The Swazis were a branch of the Zulu race, and their territory bordered the Transvaal to the north-west, and Tongaland and the Delagoa Bay region to the south-east. Its acquisition meant that only Portuguese territory would lie between the Boer country and the great harbor at Lorenzo Marques. But apart from the immense strategic importance of the country--afterwards so strongly realized--it was the duty of the British Government to have in this case withstood the covetous designs of the Transvaal.

[Sidenote: Swazis Appeal to England]

Protected by the terms of the Convention of 1884, when their practical independence was guaranteed, and appreciating the policy by which the infant Boer republics of Stellaland and Goshen had been suppressed in Bechua.n.a.land by the Warren expedition, the Swazis naturally looked to England for support when they found numerous individual Boers settling amongst them and preparing for further and more active aggression. In 1886 and 1887 the Swazi Chief appealed to the British Government for the establishment of a formal protectorate; but was refused on the ground that the Convention of 1884 by guarding their independence practically prevented Great Britain from taking such a step. For years prior to this period the Swazis had been friendly to the British, and had stood by them in war and peace. Promises of consideration were given, but nothing was done. The fact of the matter is that the Afrikander party in Cape Colony wanted to help the Transvaal to a seaport, and from some motive of conciliation, or strange error of judgment, Sir Hercules Robinson shared, or appeared to share, the same sentiment. So far as this point was concerned, the protectorate established over St. Lucia Bay and Tongaland neutralized the evil of the subsequent acquisition of Swaziland by the persistent Boers, but nothing can ever compensate the loyal and friendly Swazis of that time for their apparent desertion through the final refusal of the British Government--after a discussion with a delegation of Chiefs in 1894--to interfere with the action of the Transvaal in claiming full possession of their country. It is only fair, however, to say that the issue had become complicated by extensive and voluntary Swazi grants of land to individual Boers.

+---+

**WHAT YOU NEED TO DO:**
**1)** According to the passage on the Swazis, in which years did the Swazi Chief ask the British Government to establish a formal protectorate?
**2)** Transcribe everything in the passage on the Swazis from "The Swazis were" down to "of the Transvaal.".

**INFORMATION SHOWN:**
+---+

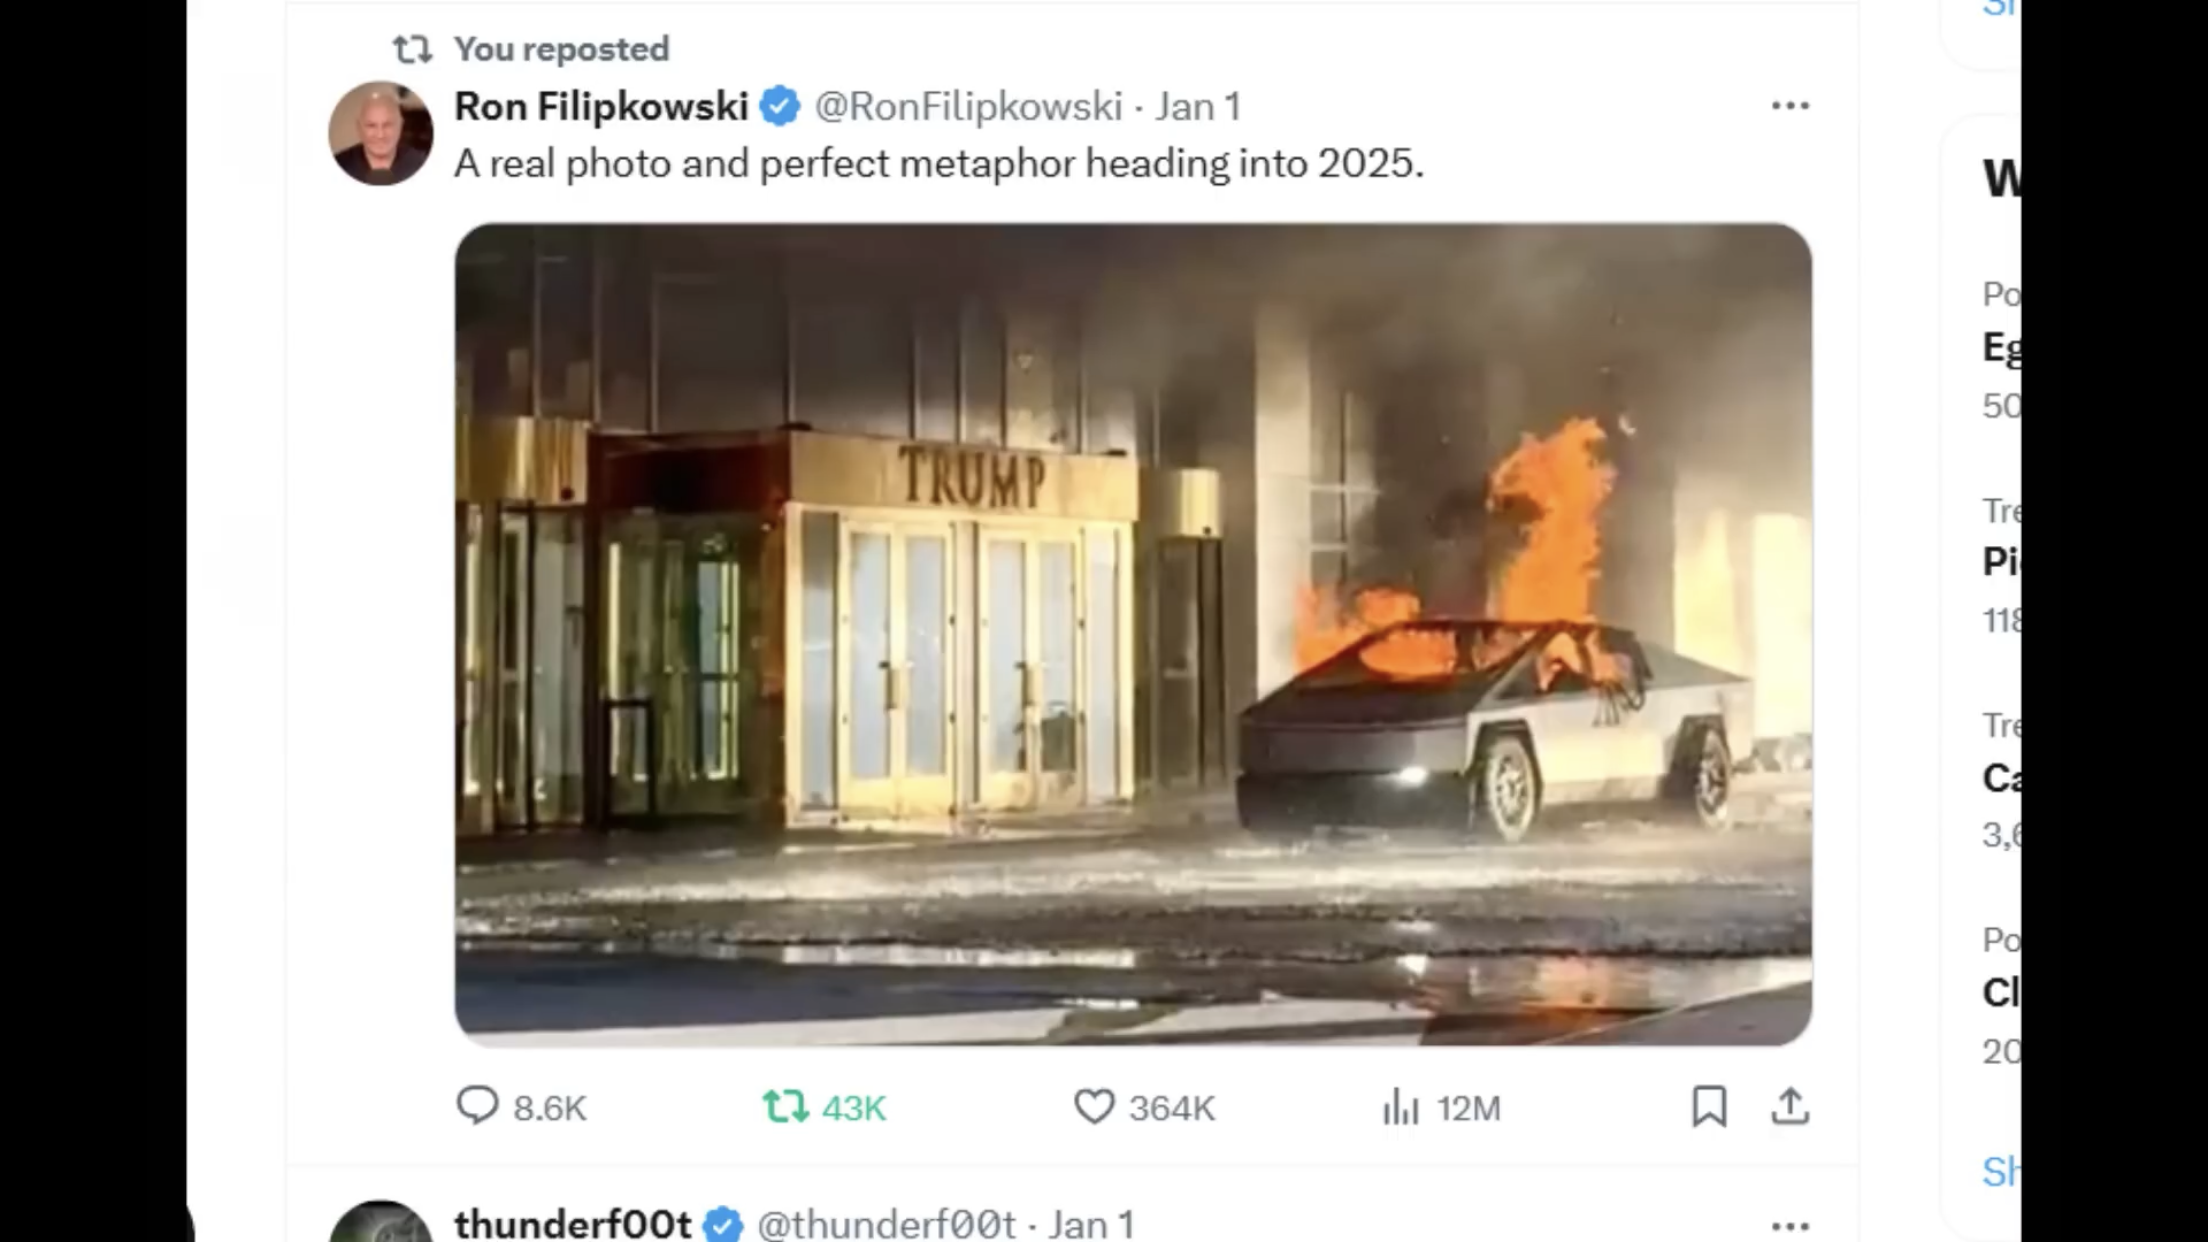Visit the @RonFilipkowski handle link
The image size is (2208, 1242).
(x=968, y=106)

+---+

**SOLUTIONS TO THE PROBLEMS:**
**1)** In 1886 and 1887.

**2)**
The Swazis were a branch of the Zulu race, and their territory bordered the Transvaal to the north-west, and Tongaland and the Delagoa Bay region to the south-east. Its acquisition meant that only Portuguese territory would lie between the Boer country and the great harbor at Lorenzo Marques. But apart from the immense strategic importance of the country--afterwards so strongly realized--it was the duty of the British Government to have in this case withstood the covetous designs of the Transvaal.